Summary
Ship breaking company in operation from 70s requested advisory to improve long term financial position and improve credit rating from Credit rating agency.
Vora Corporate Finance streamlined the working capital cycle and asset base for the company to improve the capital structure and improved the credit rating by two notches.
The Full Story
The Situation
M, N and O* was a group of three companies involved in shipbreaking activities. The operations of these companies were largely dependent upon working capital as large letter of credits have to be opened for buying ships. The total working capital limit of the group was Rs.1.1 billion.
Due to high working capital intensity of operations and deteriorating industry scenario, the credit rating agency downgraded rating of the 3 companies in FY17. Rating downgrade could affect the group on obtaining funds at desired rate of interest.
MNO’s management approached Vora Corporate Finance to help with the following financial parameters due to which the rating was downgraded:
- Debt Equity Ratio was over 10
- High Debtors and high debt compared to peers resulting in high working capital requirement.

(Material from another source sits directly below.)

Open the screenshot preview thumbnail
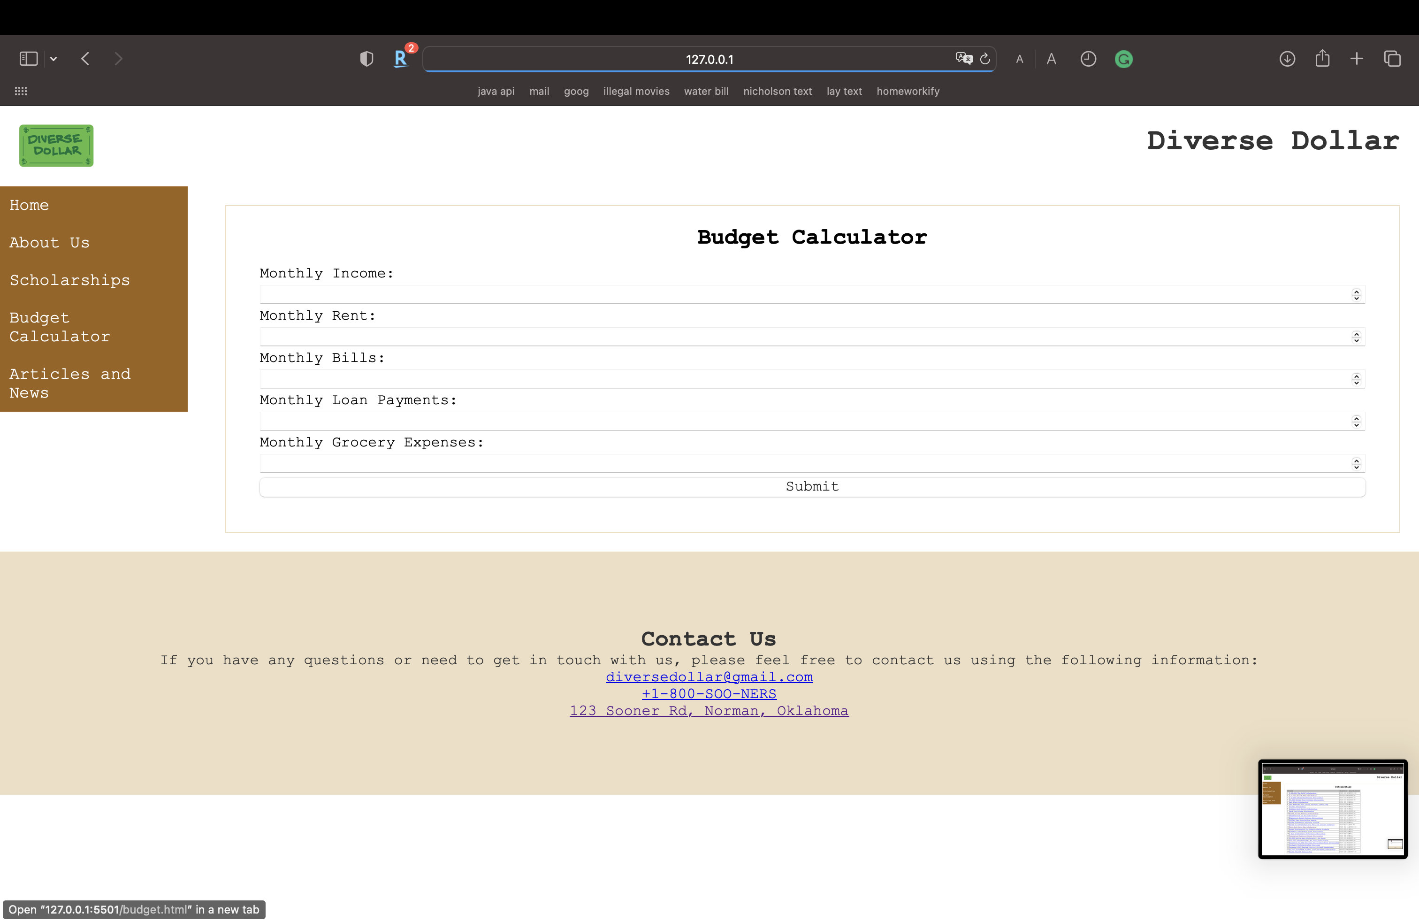The image size is (1419, 922). [x=1333, y=809]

- Liquidation of Letter of Credits was slow due to historical poor practises.
Our Approach
Vorafin focused on the following key areas of the group to improve the weak financial situation:
- Receivables Management: Review the credit terms provided to customers and improve receivables management
- Group wealth: Review the net worth of the group to see if it is adequate to meet liabilities
- Competition analysis: Review competitors’ policy of debtors’ management
- Ratio Analysis: To identify potential areas of financials to improve strength of balance sheet.
Action Taken
- New capital infused into the business to clear outstanding Letter of Credit balance and to improve financial position. Also certain unused family resources were identified and mobilised for business.
- This improved the Debt Equity ratio to bring it closer to a much acceptable ratio for the banks.
- Vorafin also suggested streamlining intercompany transactions for better receivables management and thereby improving working capital cycle. This resulted in releasing liquidity of business and reduced the working capital requirement of the company.
The Results
MNO’s financials improved and the credit rating agency increased the credit rating by two notches for limits of Rs. 1.1 Billion (Rs. 110 Crore).
M, N, and O’s capital structure improved substantially because of this exercise and balance sheet strength was improved.
Company’s standing with the Bankers was improved and rate of interest was made more favourable.
Company was now in a better position to raise further funds in future in case of more favourable business opportunities.
* We take our clients’ confidentiality seriously. While the names are changed, the results are real.